Task requirements:
Copy, from the entries below, each line in which the string "Given" appears.

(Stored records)
══════

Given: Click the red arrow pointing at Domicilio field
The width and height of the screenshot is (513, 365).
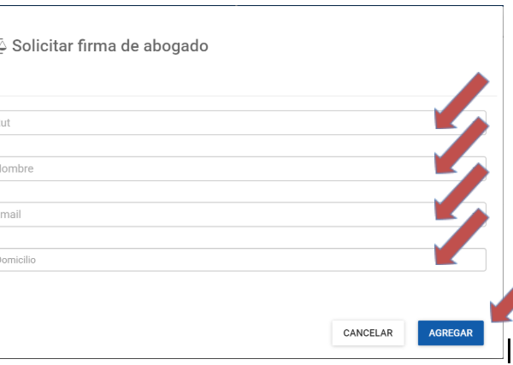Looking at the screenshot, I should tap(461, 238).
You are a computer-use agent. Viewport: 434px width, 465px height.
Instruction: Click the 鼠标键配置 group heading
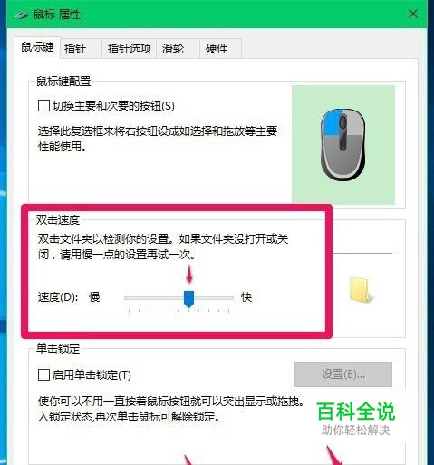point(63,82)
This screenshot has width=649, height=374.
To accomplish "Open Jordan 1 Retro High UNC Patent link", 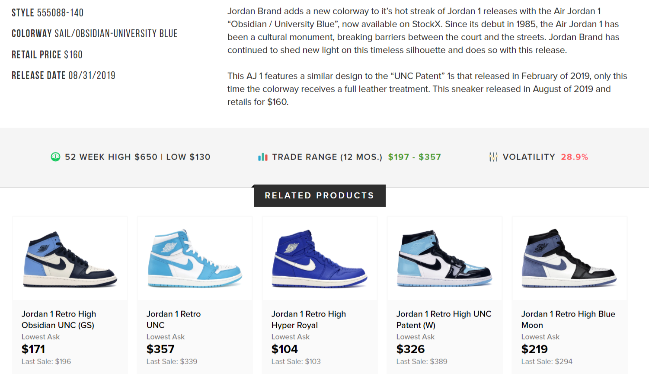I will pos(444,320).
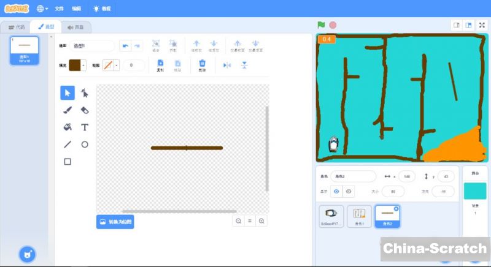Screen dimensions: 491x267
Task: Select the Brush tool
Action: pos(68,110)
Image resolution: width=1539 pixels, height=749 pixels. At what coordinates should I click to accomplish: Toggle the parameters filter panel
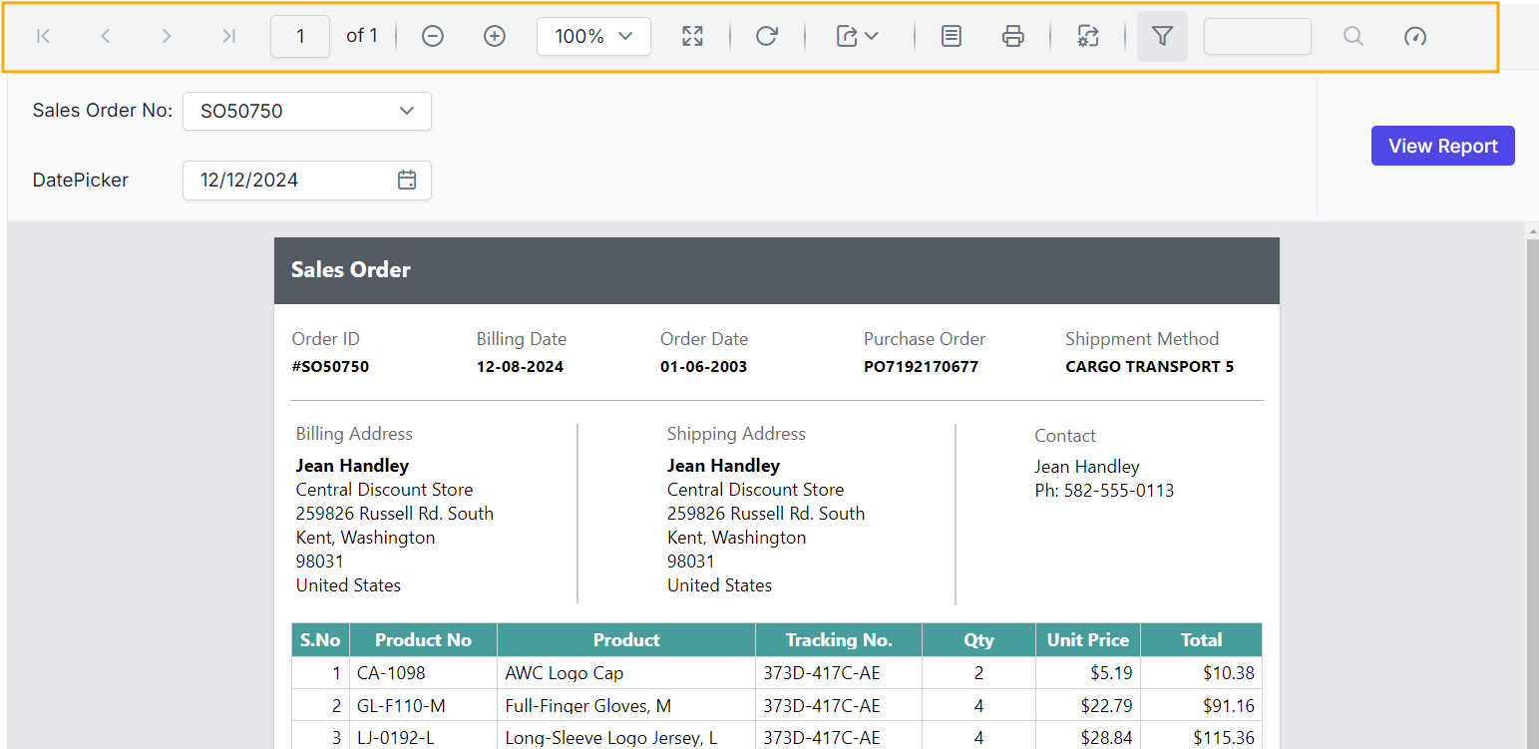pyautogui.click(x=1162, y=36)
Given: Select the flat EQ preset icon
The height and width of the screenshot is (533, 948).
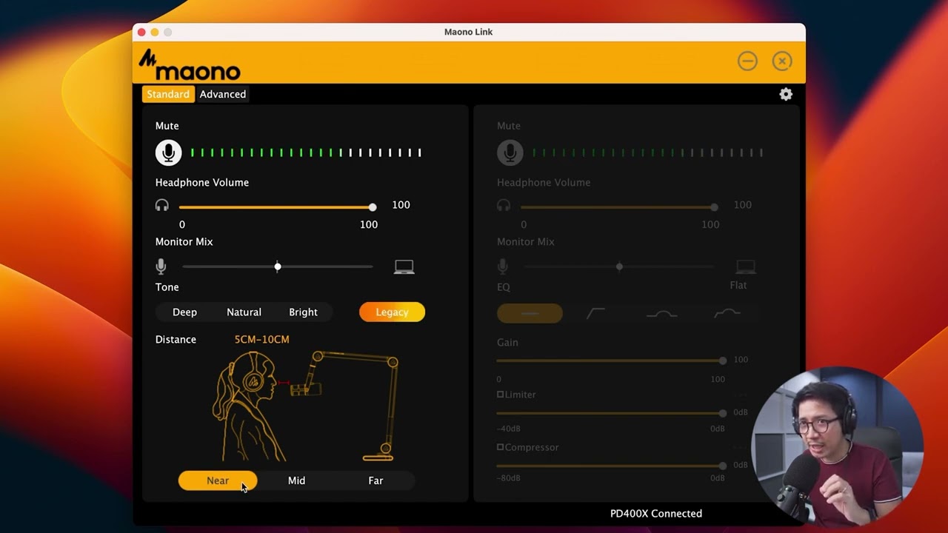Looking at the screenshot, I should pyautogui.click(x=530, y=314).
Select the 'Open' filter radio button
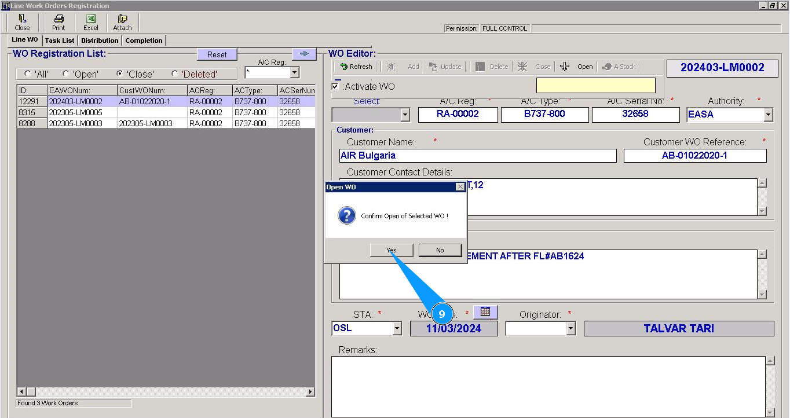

══════

Written answer:
Given: Click the red arrow pointing at Domicilio field
Given: Select the flat EQ preset icon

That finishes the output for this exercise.